Tasks for this exercise =>
a: According to the inputs submodule documentation, at what point should a callable create objects that cannot be serialized?
b: Write the next portion of the inputs submodule documentation, picking up after its final line.

Excerpt provided =>
"""

Inputs Submodule

This module contains classes for handling the input data to the DALI pipeline.

class accvlab.dali_pipeline_framework.inputs.CallableBase[source]

Bases: ABC

Abstract base class for a callable class which can be used in the pipeline.

Note that callables deriving from CallableBase are expected to run with the DALI external source not in batch mode, i.e. return one sample at a time. This improves the distribution of the work onto the individual worker processes of the external source.

Also see [1], and more specifically [2], for how an input callable class is used to load the input data into a DALI pipeline. The __call__() operator is the interface that the DALI external source expects.

Using a callable with the DALI parallel external source is more efficient than using an input iterable due to the possibility of distribution the work onto multiple workers instead of only running it async to the main thread, but still sequentially in a single worker.

Note that an input callable must be stateless (see warning in [3]), which may make certain advanced sampling patterns more challenging to implement compared to an input iterable.

Note

The used_sample_data_structure property is used by our pipeline to obtain the data format blueprint used for the input. Note that the actual output of a callable is the flattened data from this format (see SampleDataGroup.get_data()), and the returned blueprint can be used to fill the data back into its structured form (see SampleDataGroup.set_data()).

Note

Note that ready-to use callable classes (ShuffledShardedInputCallable, SamplerInputCallable) are provided by this module and can be used in many cases, so that often there is no need to implement a custom callable.

Note

Also see IterableBase for an alternative to the callable interface. While the callable interface is potentially more efficient (allowing to distribute the work onto multiple workers), the iterable interface is more flexible as it is not expected to be stateless.

Important

To be used with the DALI parallel external source, the callable needs to be serializable. If it contains any objects that cannot be serialized, these objects should not be created in the constructor, but rather created when the __call__() method is called for the first time. At this point, the callable is already in the worker process, and therefore, it does not need to be serializable anymore.

[1] https://docs.nvidia.com/deeplearning/dali/user-guide/docs/examples/general/data_loading/parallel_external_source.html

[2] https://docs.nvidia.com/deeplearning/dali/user-guide/docs/examples/general/data_loading/parallel_external_source.html#Adjusting-to-Callable-Object

[3] https://docs.nvidia.com/deeplearning/dali/user-guide/docs/operations/nvidia.dali.fn.external_source.html

abstract property used_sample_data_structure: SampleDataGroup

Get the sample data format of the input.

Get the blueprint (as defined in documentation of SampleDataGroup, i.e. a SampleDataGroup object without any actual data but with the data format set up) describing the input data.

Returns:: SampleDataGroup object describing the input data format.

"""

Listed records =>
"""

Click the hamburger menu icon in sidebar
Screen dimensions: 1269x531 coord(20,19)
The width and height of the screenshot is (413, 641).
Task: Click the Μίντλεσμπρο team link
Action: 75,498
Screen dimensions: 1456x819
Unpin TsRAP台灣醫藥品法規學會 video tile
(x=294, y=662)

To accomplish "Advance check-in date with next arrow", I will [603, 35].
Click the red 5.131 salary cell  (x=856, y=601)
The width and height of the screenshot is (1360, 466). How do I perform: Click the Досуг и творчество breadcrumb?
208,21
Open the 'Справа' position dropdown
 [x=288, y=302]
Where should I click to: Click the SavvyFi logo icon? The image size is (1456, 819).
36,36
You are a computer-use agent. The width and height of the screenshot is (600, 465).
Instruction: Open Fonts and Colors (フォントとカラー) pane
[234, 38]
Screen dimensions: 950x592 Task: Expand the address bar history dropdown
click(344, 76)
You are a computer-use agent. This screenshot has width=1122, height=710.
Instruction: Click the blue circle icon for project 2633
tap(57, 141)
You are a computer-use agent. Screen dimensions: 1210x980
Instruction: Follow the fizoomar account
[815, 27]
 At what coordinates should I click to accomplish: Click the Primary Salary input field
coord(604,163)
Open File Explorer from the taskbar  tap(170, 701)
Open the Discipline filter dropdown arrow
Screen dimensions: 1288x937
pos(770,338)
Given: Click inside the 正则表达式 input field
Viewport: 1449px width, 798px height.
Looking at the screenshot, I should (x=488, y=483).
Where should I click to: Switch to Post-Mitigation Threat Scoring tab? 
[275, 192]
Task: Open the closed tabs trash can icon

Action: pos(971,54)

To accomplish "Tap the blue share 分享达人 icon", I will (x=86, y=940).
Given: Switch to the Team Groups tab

"""

Answers for this exercise =>
a: When the __call__() method is called for the first time, rather than in the constructor.

b:
abstract __call__(sample_info)[source]

Get data of sample with the ID as described by sample_info.

The returned data is expected to be a flattened sequence of the individual data fields contained in the used_sample_data_structure, i.e. if data_group is the SampleDataGroup object containing the data, then the output of this method should be data_group.get_data() (see SampleDataGroup.get_data() for more details).

Parameters:: sample_info (SampleInfo) – Info of the sample to provide the data for.
Returns:: Tuple[DataNode, ...] – The input data fields (as flat sequence).
Raises:: StopIteration – If the end of an epoch is encountered. Note that this is part of the normal behavior once the epoch is exhausted and is expected by the external source, and is not an error.

abstract property length: int | None

Length of the dataset (i.e. number of samples in one epoch).

Providing the length is optional. If it is not implemented, this method still needs to be overridden. In this case, it has to indicate that the length is not available by returning None.

Returns:: The number of samples or batches in the dataset, or None if not available.

class accvlab.dali_pipeline_framework.inputs.DataProvider[source]

Bases: ABC

Abstract base class for data providers.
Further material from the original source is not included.